妊娠中の偽陽性と母子感染の予防
母親がHIVウイルスに感染していると、生まれてくる新生児(赤ちゃん)もHIVウイルスに感染します。(母子感染)
その感染率は、何も感染予防をしなければ20%~30%とされ、さらに出産後に母乳を与えてしまえばもっと感染確率は上がります。
しかし、現在は医療が進歩してきましたので、感染予防さえしっかりと行えば、生まれてくる新生児へHIVウイルスを感染させることなく出産することが可能となっています。
妊娠中は偽陽性となることが多い
妊娠中は定期健診で血液検査を実施し、その中の項目として性感染症(HIVやクラミジアなど)の検査があります。
性感染症に関しては抗体検査を実施することから、現在感染しているものだけでなく過去に感染したものまできちんと判断できます。
しかしHIV(エイズ)検査においては妊娠中は誤診断が多く、偽陽性が出やすくなります。
【偽陽性とは】
本当は感染していないのに、誤って陽性反応が出てしまうこと
■ 偽陽性についてはこちらにまとめてあります。
→ スクリーニング検査と確認検査、偽陽性について
妊娠中は精神的にも特にデリケートな時期です。HIV(エイズ)検査結果が”陽性”と出ても慌てず、偽陽性である確率が高いということを知っておき、心を落ち着かせるようにしましょう。
ひょっとしたら…と思うと気が気じゃなくなってしまいます。最終的な検査結果が出るまでは、あまり深く考えないようにしてください。
母子感染の予防
新生児に対するHIV感染(母子感染)は主に以下のような要因によって起こります。
- 妊娠中の子宮内
- 出産時に通る産道
- 出産後に与える母乳
新生児への感染を防ぐためには、これらを全て断たなければなりません。
妊娠中はなるべく”副作用が報告されていない安全な抗HIV薬”を用いHIVウイルス量を抑え、出産時は産道を通らないよう予め予定日を決めた上での帝王切開とします。
もちろん出産後は新生児にも抗HIV薬を投与します。
また母乳は、HIVウイルスが混じった血液が原料となりますので絶対に与えてはいけません。
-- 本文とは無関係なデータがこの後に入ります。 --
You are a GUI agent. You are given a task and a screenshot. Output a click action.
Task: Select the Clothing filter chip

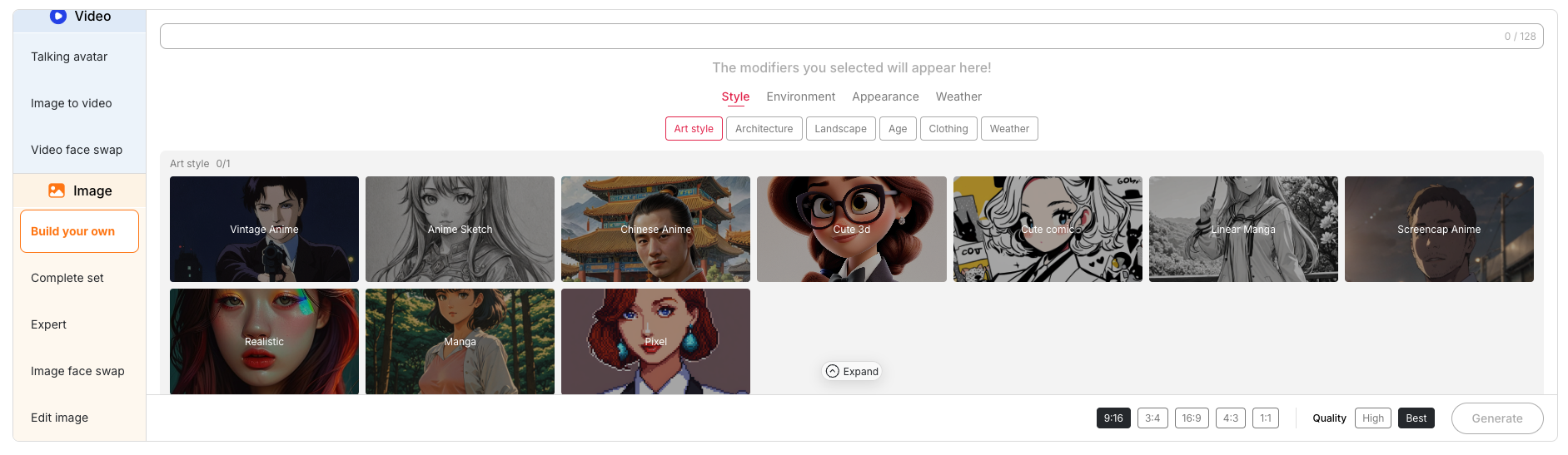click(x=948, y=129)
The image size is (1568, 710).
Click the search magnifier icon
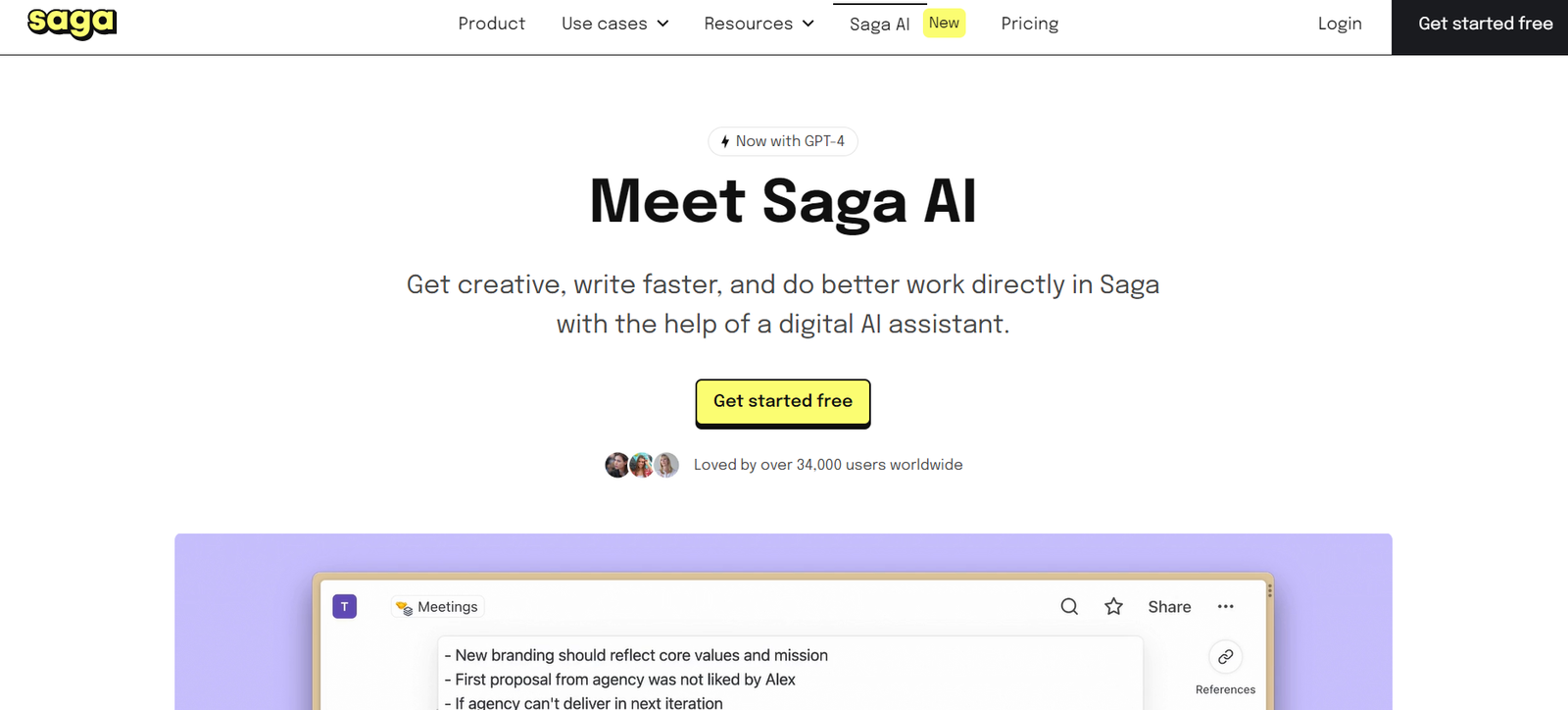pyautogui.click(x=1069, y=607)
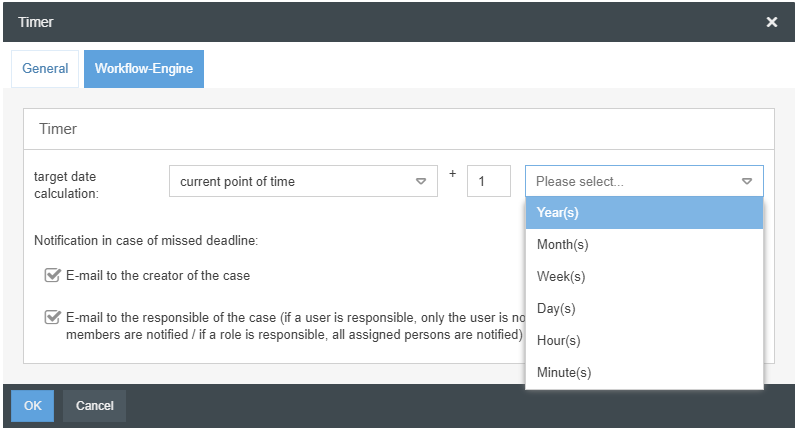Close the Timer dialog with the X

click(771, 22)
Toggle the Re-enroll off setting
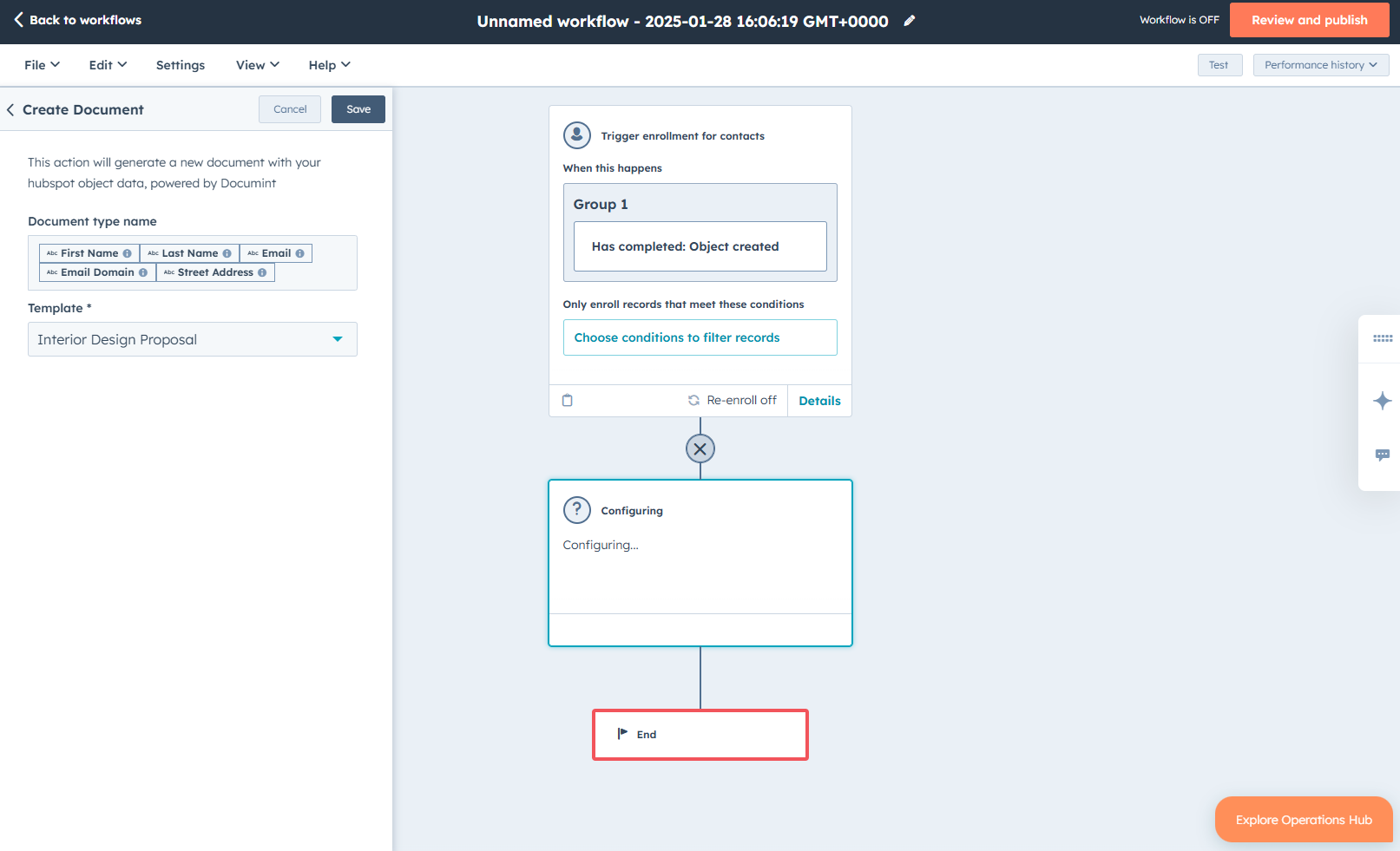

これらの処置で新生児への感染はほぼ防げますが、出産に際しては、”産婦人科・小児科・HIV診療を行う内科”などすべての診療科が必要となります。これらの体制がしっかり整った総合病院で出産すべきでしょう。
新生児のHIV検査
生後~12・13ヶ月までの新生児は母親からの移行抗体の影響を受けます。
移行抗体の影響があると、HIVに感染していなくてもHIV抗体が存在し必ず陽性となってしまうため、抗体を検査する通常のエイズ(HIV)検査は行えません。
この時期の検査は遺伝子検査(NAT検査)などの直接HIVウイルスの有無を調べる方法しかありません。
■ 遺伝子検査(NAT検査)やスクニーニング検査、迅速検査についてはこちらをご覧ください。 → 遺伝子検査(NAT検査)
また、母親ではなく父親がHIV(エイズ)に感染している場合は、精液からHIVウイルスを取り除き、体外受精させることで新生児への感染を防げます。
この場合は、母子への影響はほとんどありません。
このように母親が感染していても父親が感染していても、子供を作るのを諦める必要はありません。現在はかなり安全に出産が行える時代となってきたのですから。